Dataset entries
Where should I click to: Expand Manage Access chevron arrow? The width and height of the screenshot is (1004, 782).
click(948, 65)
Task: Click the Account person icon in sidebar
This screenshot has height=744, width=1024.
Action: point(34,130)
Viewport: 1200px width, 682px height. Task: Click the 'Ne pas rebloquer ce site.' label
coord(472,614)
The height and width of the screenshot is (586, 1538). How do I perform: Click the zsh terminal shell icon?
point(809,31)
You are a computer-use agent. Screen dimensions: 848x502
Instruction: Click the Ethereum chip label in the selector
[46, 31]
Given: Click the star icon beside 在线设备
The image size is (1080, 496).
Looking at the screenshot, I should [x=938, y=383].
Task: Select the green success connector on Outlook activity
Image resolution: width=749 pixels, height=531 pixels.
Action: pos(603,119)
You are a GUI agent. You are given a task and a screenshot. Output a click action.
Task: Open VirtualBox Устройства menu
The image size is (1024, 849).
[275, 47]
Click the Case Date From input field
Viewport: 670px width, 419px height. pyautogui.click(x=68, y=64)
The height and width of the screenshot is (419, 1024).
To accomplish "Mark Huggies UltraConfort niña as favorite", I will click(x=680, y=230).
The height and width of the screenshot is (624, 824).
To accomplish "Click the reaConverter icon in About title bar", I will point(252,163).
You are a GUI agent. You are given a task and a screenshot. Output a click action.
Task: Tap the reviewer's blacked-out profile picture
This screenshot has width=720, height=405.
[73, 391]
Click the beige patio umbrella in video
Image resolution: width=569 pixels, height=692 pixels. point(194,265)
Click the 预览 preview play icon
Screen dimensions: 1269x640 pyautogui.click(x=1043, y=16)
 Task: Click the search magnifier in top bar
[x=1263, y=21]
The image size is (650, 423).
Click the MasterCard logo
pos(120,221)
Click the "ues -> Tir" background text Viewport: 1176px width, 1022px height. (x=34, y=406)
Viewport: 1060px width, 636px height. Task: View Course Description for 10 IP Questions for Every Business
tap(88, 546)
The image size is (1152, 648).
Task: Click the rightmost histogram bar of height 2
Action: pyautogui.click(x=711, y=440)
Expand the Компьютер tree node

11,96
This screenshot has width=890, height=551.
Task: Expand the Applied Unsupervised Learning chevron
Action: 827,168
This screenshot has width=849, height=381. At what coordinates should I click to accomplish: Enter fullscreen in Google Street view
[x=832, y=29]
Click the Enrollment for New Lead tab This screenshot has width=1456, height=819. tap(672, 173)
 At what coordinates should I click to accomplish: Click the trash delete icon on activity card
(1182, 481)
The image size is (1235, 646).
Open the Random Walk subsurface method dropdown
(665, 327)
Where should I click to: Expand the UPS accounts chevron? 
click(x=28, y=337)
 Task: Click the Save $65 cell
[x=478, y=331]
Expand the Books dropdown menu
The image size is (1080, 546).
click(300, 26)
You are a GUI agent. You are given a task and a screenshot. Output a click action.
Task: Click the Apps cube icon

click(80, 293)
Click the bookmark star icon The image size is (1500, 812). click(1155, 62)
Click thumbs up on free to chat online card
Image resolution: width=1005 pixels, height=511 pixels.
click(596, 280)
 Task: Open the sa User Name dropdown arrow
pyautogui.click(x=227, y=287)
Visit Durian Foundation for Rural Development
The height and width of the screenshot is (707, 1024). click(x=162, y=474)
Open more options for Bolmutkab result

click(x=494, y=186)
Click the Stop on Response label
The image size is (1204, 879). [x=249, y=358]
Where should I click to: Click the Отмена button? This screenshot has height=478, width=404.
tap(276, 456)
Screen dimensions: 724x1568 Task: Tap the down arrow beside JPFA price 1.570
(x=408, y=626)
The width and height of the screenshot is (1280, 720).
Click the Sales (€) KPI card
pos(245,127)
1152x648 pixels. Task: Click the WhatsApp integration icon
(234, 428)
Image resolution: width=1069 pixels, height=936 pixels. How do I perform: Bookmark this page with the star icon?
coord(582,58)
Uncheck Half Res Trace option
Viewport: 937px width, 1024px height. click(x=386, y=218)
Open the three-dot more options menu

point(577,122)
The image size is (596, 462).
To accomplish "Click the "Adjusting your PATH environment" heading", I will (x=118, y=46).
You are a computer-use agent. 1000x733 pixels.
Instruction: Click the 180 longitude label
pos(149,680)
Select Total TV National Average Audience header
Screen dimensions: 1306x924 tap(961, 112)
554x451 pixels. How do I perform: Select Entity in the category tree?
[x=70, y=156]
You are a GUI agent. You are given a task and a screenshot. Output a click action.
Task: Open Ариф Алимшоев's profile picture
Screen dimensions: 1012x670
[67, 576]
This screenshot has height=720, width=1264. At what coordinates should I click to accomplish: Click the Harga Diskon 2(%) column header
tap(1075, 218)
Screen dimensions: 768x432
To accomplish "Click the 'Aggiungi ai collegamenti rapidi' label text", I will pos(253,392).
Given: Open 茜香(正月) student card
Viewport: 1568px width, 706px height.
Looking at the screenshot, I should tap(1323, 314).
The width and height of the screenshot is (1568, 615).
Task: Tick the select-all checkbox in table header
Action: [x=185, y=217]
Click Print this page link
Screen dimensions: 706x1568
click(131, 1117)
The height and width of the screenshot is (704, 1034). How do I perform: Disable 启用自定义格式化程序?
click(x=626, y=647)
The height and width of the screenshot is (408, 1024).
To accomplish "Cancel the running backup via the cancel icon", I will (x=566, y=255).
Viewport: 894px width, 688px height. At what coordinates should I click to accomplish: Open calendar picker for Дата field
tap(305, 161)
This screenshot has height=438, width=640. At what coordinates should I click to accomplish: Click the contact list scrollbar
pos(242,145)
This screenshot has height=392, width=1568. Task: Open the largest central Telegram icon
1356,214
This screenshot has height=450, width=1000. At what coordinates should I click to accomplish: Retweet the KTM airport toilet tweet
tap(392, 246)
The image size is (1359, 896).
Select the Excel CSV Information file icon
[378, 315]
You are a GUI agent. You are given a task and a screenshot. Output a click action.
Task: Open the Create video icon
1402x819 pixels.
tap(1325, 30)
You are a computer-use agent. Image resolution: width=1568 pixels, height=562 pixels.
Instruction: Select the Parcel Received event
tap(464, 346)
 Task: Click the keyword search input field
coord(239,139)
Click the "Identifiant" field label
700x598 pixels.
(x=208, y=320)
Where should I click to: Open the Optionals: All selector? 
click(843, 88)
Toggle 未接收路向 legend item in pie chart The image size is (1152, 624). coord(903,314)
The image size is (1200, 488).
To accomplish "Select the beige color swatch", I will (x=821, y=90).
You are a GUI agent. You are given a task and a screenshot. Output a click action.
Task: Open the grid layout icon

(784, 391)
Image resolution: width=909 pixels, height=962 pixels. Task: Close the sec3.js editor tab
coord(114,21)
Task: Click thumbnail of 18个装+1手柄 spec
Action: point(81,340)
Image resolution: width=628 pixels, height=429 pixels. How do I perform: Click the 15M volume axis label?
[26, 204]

- Work required -
What do the records say? Quote them all exactly.

- Exercise answer -
Where should I click to: Expand Manage Access chevron arrow? The width and height of the screenshot is (1004, 782).
click(948, 65)
Task: Click the Account person icon in sidebar
This screenshot has height=744, width=1024.
Action: point(34,130)
Viewport: 1200px width, 682px height. Task: Click the 'Ne pas rebloquer ce site.' label
coord(472,614)
The height and width of the screenshot is (586, 1538). How do I perform: Click the zsh terminal shell icon?
point(809,31)
You are a computer-use agent. Screen dimensions: 848x502
Instruction: Click the Ethereum chip label in the selector
[46, 31]
Given: Click the star icon beside 在线设备
The image size is (1080, 496).
Looking at the screenshot, I should [x=938, y=383].
Task: Select the green success connector on Outlook activity
Image resolution: width=749 pixels, height=531 pixels.
Action: pos(603,119)
You are a GUI agent. You are given a task and a screenshot. Output a click action.
Task: Open VirtualBox Устройства menu
The image size is (1024, 849).
[275, 47]
Click the Case Date From input field
Viewport: 670px width, 419px height. pyautogui.click(x=68, y=64)
The height and width of the screenshot is (419, 1024).
To accomplish "Mark Huggies UltraConfort niña as favorite", I will click(x=680, y=230).
The height and width of the screenshot is (624, 824).
To accomplish "Click the reaConverter icon in About title bar", I will point(252,163).
You are a GUI agent. You are given a task and a screenshot. Output a click action.
Task: Tap the reviewer's blacked-out profile picture
This screenshot has width=720, height=405.
[73, 391]
Click the beige patio umbrella in video
Image resolution: width=569 pixels, height=692 pixels. point(194,265)
Click the 预览 preview play icon
Screen dimensions: 1269x640 pyautogui.click(x=1043, y=16)
 Task: Click the search magnifier in top bar
[x=1263, y=21]
The image size is (650, 423).
Click the MasterCard logo
pos(120,221)
Click the "ues -> Tir" background text Viewport: 1176px width, 1022px height. (x=34, y=406)
Viewport: 1060px width, 636px height. Task: View Course Description for 10 IP Questions for Every Business
tap(88, 546)
The image size is (1152, 648).
Task: Click the rightmost histogram bar of height 2
Action: pyautogui.click(x=711, y=440)
Expand the Компьютер tree node

11,96
This screenshot has width=890, height=551.
Task: Expand the Applied Unsupervised Learning chevron
Action: 827,168
This screenshot has width=849, height=381. At what coordinates should I click to accomplish: Enter fullscreen in Google Street view
[x=832, y=29]
Click the Enrollment for New Lead tab This screenshot has width=1456, height=819. tap(672, 173)
 At what coordinates should I click to accomplish: Click the trash delete icon on activity card
(1182, 481)
The image size is (1235, 646).
Open the Random Walk subsurface method dropdown
(665, 327)
Where should I click to: Expand the UPS accounts chevron? 
click(x=28, y=337)
 Task: Click the Save $65 cell
[x=478, y=331]
Expand the Books dropdown menu
The image size is (1080, 546).
click(300, 26)
You are a GUI agent. You are given a task and a screenshot. Output a click action.
Task: Click the Apps cube icon

click(80, 293)
Click the bookmark star icon The image size is (1500, 812). click(1155, 62)
Click thumbs up on free to chat online card
Image resolution: width=1005 pixels, height=511 pixels.
click(596, 280)
 Task: Open the sa User Name dropdown arrow
pyautogui.click(x=227, y=287)
Visit Durian Foundation for Rural Development
The height and width of the screenshot is (707, 1024). click(x=162, y=474)
Open more options for Bolmutkab result

click(x=494, y=186)
Click the Stop on Response label
The image size is (1204, 879). [x=249, y=358]
Where should I click to: Click the Отмена button? This screenshot has height=478, width=404.
tap(276, 456)
Screen dimensions: 724x1568 Task: Tap the down arrow beside JPFA price 1.570
(x=408, y=626)
The width and height of the screenshot is (1280, 720).
Click the Sales (€) KPI card
pos(245,127)
1152x648 pixels. Task: Click the WhatsApp integration icon
(234, 428)
Image resolution: width=1069 pixels, height=936 pixels. How do I perform: Bookmark this page with the star icon?
coord(582,58)
Uncheck Half Res Trace option
Viewport: 937px width, 1024px height. click(x=386, y=218)
Open the three-dot more options menu

point(577,122)
The image size is (596, 462).
To accomplish "Click the "Adjusting your PATH environment" heading", I will (x=118, y=46).
You are a computer-use agent. 1000x733 pixels.
Instruction: Click the 180 longitude label
pos(149,680)
Select Total TV National Average Audience header
Screen dimensions: 1306x924 tap(961, 112)
554x451 pixels. How do I perform: Select Entity in the category tree?
[x=70, y=156]
You are a GUI agent. You are given a task and a screenshot. Output a click action.
Task: Open Ариф Алимшоев's profile picture
Screen dimensions: 1012x670
[67, 576]
This screenshot has height=720, width=1264. At what coordinates should I click to accomplish: Click the Harga Diskon 2(%) column header
tap(1075, 218)
Screen dimensions: 768x432
To accomplish "Click the 'Aggiungi ai collegamenti rapidi' label text", I will pos(253,392).
Given: Open 茜香(正月) student card
Viewport: 1568px width, 706px height.
Looking at the screenshot, I should tap(1323, 314).
The width and height of the screenshot is (1568, 615).
Task: Tick the select-all checkbox in table header
Action: [x=185, y=217]
Click Print this page link
Screen dimensions: 706x1568
click(131, 1117)
The height and width of the screenshot is (704, 1034). How do I perform: Disable 启用自定义格式化程序?
click(x=626, y=647)
The height and width of the screenshot is (408, 1024).
To accomplish "Cancel the running backup via the cancel icon", I will (x=566, y=255).
Viewport: 894px width, 688px height. At what coordinates should I click to accomplish: Open calendar picker for Дата field
tap(305, 161)
This screenshot has height=438, width=640. At what coordinates should I click to accomplish: Click the contact list scrollbar
pos(242,145)
This screenshot has height=392, width=1568. Task: Open the largest central Telegram icon
1356,214
This screenshot has height=450, width=1000. At what coordinates should I click to accomplish: Retweet the KTM airport toilet tweet
tap(392, 246)
The image size is (1359, 896).
Select the Excel CSV Information file icon
[378, 315]
You are a GUI agent. You are given a task and a screenshot. Output a click action.
Task: Open the Create video icon
1402x819 pixels.
tap(1325, 30)
You are a computer-use agent. Image resolution: width=1568 pixels, height=562 pixels.
Instruction: Select the Parcel Received event
tap(464, 346)
 Task: Click the keyword search input field
coord(239,139)
Click the "Identifiant" field label
700x598 pixels.
(x=208, y=320)
Where should I click to: Open the Optionals: All selector? 
click(843, 88)
Toggle 未接收路向 legend item in pie chart The image size is (1152, 624). coord(903,314)
The image size is (1200, 488).
To accomplish "Select the beige color swatch", I will (x=821, y=90).
You are a GUI agent. You are given a task and a screenshot. Output a click action.
Task: Open the grid layout icon

(784, 391)
Image resolution: width=909 pixels, height=962 pixels. Task: Close the sec3.js editor tab
coord(114,21)
Task: Click thumbnail of 18个装+1手柄 spec
Action: point(81,340)
Image resolution: width=628 pixels, height=429 pixels. How do I perform: Click the 15M volume axis label?
[26, 204]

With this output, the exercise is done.